It is the first time UNESCO has recognized a culinary tradition in its entirety. Not a single iconic recipe, not a celebrated product, not a specific cooking technique. But an entire cultural system made of living practices, shared knowledge, inherited gestures, and social rituals.

In Italy, preparing food is never an isolated act: it is care, attention, and encounter. It is a language that connects generations and changes from one home to another, from one village to the next.


A mosaic of landscapes, flavors, and traditions

In Italy, all it takes is moving to the next hillside for the pantry to change, shaped by soil and microclimate. This diversity of landscapes has fostered extraordinary agricultural biodiversity.

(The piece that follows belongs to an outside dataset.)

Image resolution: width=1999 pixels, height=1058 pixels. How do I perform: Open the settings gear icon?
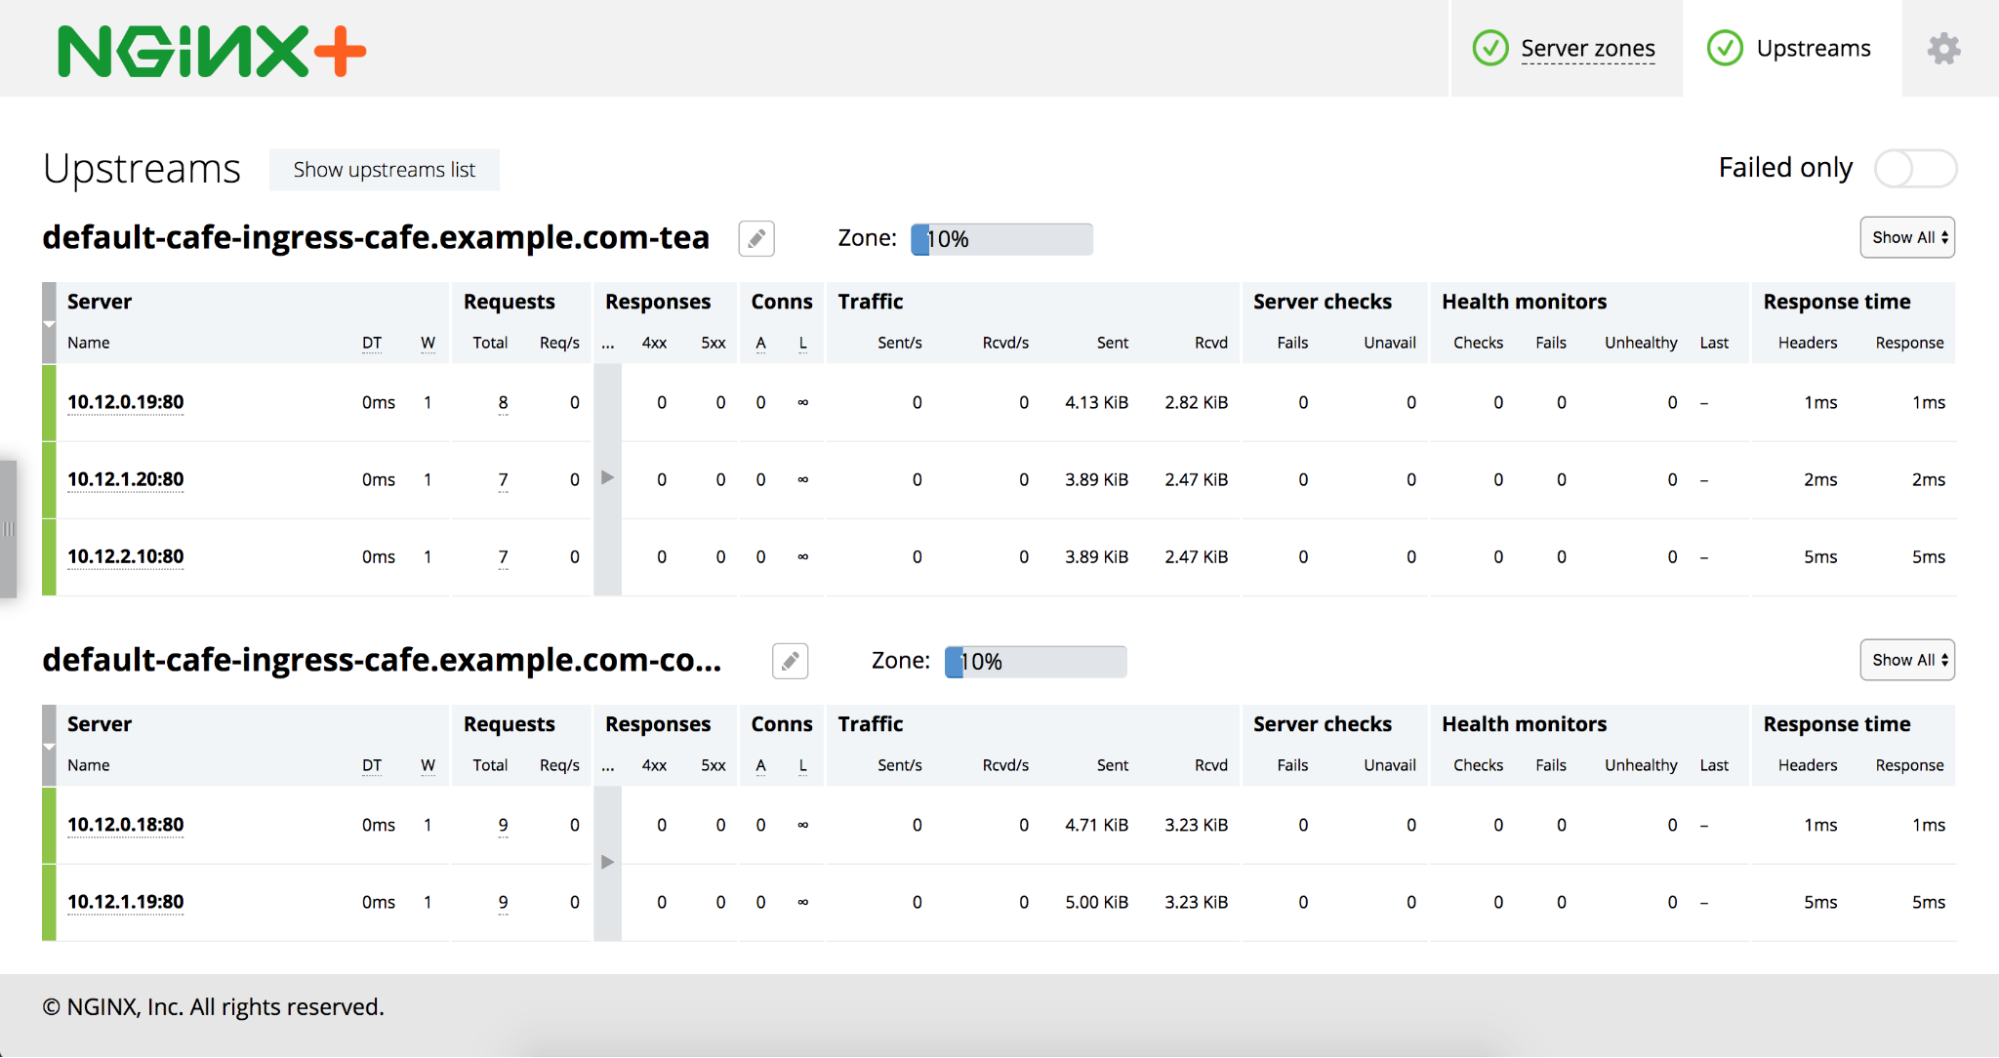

Take the olive tree, for example: Italy is home to more than five hundred different olive cultivars. Each olive oil tells the story of a place, a light, a season.

In the same way, Italy boasts more than 300 types of pasta, not counting regional and family variations. Yet the most fascinating detail is that almost every family has its own way of doing things: broths, fillings, sauces, even the way the table is set on festive days.

This is why Italian cuisine is never static. It lives in small differences, repeated gestures, and traditions that evolve without ever losing their soul. There are no sacred recipes and no untouchable ingredients — only a remarkable ability to adapt, reinterpret, and make every dish feel like home. Italian cuisine is a constantly evolving mosaic, shaped by exchange, influence, memory, and creativity.


Traveling to Italy to learn how to cook

A stay in Italy can also become an opportunity to truly connect with its cuisine, by joining a cooking class or a lesson dedicated to regional traditions.

In Tuscany, for example, cooking means getting your hands into the dough to prepare tordelli, discovering ancient recipes like scarpaccia, tasting torta di pepe, or learning the perfect simplicity of pappa al pomodoro, where just a few ingredients tell a centuries-old story.

Learning how to cook a local dish is not just about following a recipe: it is about understanding a territory, its seasons, and its way of gathering around the table. It is about taking a piece of the journey home, to relive long after returning.


An invitation to discover Italy through food

Visiting Italy also means this: sitting at the table, sharing a meal, listening to a story.

Perhaps this is the most authentic way to understand the country — and the deepest meaning of the UNESCO recognition: Italian cuisine is not just something to taste, but an experience to be lived.